:: BRIEF ::
After locating the line that contains "Netball (57, 773)" in the records below, write out exactly that line and each line after it through the one that contains "Screenshot is 412x915.", and nothing else.

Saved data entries
((

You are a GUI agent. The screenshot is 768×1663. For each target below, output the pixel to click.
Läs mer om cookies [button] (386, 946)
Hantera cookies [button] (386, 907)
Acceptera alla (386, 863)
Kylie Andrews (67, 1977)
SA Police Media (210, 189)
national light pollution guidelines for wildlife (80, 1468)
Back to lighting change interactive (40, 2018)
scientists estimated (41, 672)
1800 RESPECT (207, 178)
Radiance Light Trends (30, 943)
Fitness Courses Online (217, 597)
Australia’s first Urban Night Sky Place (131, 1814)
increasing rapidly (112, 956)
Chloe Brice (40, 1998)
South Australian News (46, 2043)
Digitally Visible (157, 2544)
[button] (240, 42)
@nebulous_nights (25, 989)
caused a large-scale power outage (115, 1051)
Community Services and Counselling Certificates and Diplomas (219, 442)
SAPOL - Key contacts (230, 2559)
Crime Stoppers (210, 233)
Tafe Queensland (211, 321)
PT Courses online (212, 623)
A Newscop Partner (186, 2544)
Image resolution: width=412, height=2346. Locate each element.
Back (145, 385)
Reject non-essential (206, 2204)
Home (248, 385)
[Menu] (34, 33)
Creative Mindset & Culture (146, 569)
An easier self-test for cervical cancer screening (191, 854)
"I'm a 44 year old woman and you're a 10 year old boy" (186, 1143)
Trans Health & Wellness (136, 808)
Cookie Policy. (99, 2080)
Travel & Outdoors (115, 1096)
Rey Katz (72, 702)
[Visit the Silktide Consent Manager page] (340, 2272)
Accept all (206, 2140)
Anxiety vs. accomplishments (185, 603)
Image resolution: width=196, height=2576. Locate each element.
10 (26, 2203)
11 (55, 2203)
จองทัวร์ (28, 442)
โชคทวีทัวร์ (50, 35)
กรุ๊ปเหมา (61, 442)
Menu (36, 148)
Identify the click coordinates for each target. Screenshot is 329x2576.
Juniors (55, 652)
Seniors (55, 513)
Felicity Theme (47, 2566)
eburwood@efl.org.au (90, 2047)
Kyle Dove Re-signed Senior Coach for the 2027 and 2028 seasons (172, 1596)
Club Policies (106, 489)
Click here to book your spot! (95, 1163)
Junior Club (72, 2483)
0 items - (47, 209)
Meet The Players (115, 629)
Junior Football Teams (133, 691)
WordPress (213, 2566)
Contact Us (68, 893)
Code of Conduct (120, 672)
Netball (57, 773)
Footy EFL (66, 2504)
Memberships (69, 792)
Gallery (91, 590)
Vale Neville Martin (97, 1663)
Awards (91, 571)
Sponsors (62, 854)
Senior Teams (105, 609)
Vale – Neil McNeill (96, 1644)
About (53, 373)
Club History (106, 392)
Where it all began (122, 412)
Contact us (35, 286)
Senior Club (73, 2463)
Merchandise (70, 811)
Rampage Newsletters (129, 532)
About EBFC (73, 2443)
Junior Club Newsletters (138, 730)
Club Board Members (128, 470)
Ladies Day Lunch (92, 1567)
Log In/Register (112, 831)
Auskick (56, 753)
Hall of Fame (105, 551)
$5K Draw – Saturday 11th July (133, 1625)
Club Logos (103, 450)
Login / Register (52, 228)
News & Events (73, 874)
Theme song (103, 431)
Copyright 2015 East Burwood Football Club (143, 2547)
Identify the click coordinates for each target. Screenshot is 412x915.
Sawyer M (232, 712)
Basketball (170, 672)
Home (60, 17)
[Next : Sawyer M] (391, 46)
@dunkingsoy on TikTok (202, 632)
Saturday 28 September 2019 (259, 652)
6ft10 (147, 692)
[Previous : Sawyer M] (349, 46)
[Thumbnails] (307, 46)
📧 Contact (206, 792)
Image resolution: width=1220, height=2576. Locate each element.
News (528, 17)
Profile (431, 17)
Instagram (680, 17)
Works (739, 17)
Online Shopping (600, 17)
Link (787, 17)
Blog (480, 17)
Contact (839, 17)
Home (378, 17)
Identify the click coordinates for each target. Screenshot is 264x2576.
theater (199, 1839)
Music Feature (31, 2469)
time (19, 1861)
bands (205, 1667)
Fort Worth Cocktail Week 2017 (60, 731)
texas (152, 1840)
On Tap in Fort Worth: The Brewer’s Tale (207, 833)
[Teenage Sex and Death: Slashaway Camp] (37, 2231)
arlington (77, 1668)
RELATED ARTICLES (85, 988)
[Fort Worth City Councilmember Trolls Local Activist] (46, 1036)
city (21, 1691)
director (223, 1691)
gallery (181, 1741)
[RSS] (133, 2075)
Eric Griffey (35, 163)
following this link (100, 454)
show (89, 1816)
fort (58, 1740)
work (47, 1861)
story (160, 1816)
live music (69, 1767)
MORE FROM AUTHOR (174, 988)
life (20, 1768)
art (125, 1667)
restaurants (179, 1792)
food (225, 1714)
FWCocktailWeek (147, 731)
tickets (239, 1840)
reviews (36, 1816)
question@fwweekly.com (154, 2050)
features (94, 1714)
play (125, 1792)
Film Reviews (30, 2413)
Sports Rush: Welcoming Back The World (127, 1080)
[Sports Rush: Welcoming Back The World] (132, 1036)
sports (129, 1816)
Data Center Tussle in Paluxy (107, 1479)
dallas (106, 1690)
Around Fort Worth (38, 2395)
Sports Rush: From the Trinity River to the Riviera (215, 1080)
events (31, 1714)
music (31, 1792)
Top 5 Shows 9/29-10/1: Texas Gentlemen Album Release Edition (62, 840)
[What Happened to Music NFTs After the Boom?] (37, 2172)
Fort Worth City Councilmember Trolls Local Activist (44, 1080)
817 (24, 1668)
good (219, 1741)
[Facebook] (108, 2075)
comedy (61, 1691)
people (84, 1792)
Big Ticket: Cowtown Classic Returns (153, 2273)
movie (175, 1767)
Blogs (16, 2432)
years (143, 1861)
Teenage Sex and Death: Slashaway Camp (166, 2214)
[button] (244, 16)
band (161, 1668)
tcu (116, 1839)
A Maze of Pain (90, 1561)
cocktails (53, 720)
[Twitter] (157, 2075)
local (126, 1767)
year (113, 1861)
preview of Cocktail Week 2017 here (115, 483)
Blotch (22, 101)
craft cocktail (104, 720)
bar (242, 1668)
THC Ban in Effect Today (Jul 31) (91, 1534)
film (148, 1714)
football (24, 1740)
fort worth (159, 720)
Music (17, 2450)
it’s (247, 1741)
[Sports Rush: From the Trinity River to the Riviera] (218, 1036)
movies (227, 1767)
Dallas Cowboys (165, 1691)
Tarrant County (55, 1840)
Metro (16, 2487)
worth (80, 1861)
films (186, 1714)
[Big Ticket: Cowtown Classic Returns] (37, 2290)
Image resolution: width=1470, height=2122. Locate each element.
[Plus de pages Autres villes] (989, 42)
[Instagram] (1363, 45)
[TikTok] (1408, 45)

))

:: PROBLEM SOLUTION ::
Netball (57, 773)
Footy EFL (66, 2504)
Memberships (69, 792)
Gallery (91, 590)
Vale Neville Martin (97, 1663)
Awards (91, 571)
Sponsors (62, 854)
Senior Teams (105, 609)
Vale – Neil McNeill (96, 1644)
About (53, 373)
Club History (106, 392)
Where it all began (122, 412)
Contact us (35, 286)
Senior Club (73, 2463)
Merchandise (70, 811)
Rampage Newsletters (129, 532)
About EBFC (73, 2443)
Junior Club Newsletters (138, 730)
Club Board Members (128, 470)
Ladies Day Lunch (92, 1567)
Log In/Register (112, 831)
Auskick (56, 753)
Hall of Fame (105, 551)
$5K Draw – Saturday 11th July (133, 1625)
Club Logos (103, 450)
Login / Register (52, 228)
News & Events (73, 874)
Theme song (103, 431)
Copyright 2015 East Burwood Football Club (143, 2547)
Identify the click coordinates for each target. Screenshot is 412x915.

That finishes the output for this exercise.